START GIVEN RECORDS

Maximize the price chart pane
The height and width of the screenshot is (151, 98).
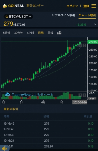(84, 45)
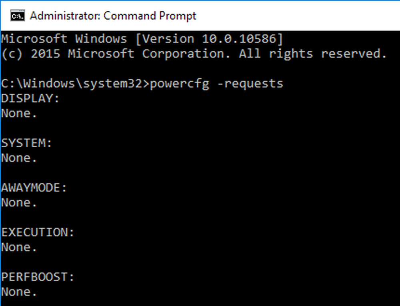Click None under the SYSTEM heading
The width and height of the screenshot is (400, 306).
(x=19, y=158)
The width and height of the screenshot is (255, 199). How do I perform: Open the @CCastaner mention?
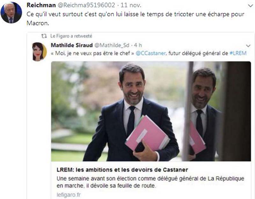(151, 53)
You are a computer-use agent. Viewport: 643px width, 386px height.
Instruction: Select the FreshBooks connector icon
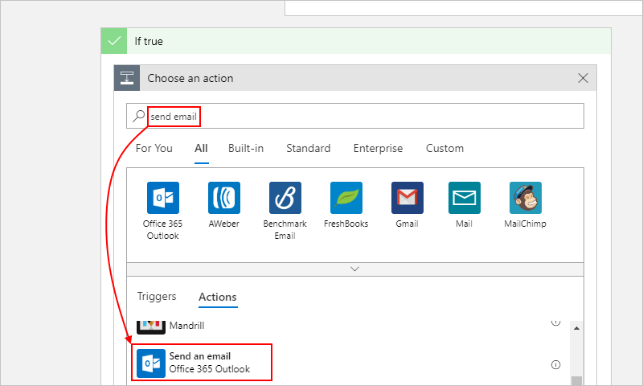[346, 198]
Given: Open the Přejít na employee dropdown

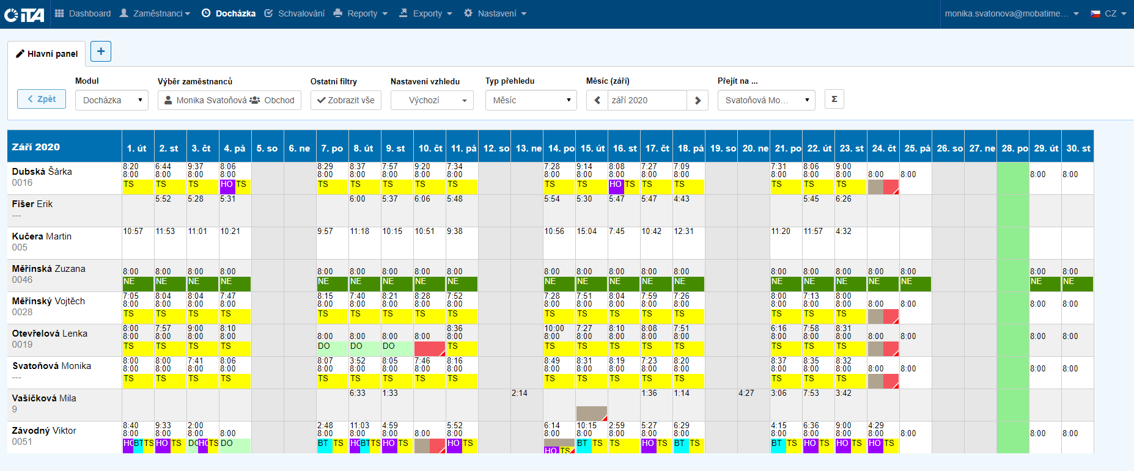Looking at the screenshot, I should tap(766, 100).
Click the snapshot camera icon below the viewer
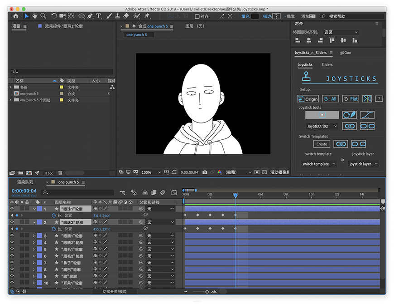This screenshot has width=394, height=304. pyautogui.click(x=205, y=172)
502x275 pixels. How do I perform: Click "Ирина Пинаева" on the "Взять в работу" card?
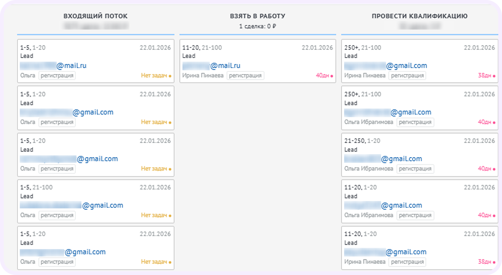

END GIVEN RECORDS

■ **TASK DIRECTIONS**: Set the entries down again exactly. Do not include the images.

■ **SOLUTION TO THE PROBLEM**:
Maximize the price chart pane
The height and width of the screenshot is (151, 98).
(84, 45)
Click None under the SYSTEM heading
The width and height of the screenshot is (400, 306).
(x=19, y=158)
The width and height of the screenshot is (255, 199). How do I perform: Open the @CCastaner mention?
(151, 53)
You are a computer-use agent. Viewport: 643px width, 386px height.
Instruction: Select the FreshBooks connector icon
[346, 198]
Given: Open the Přejít na employee dropdown

Looking at the screenshot, I should tap(766, 100).
Click the snapshot camera icon below the viewer
This screenshot has width=394, height=304. pyautogui.click(x=205, y=172)
502x275 pixels. How do I perform: Click "Ирина Пинаева" on the "Взять в работу" card?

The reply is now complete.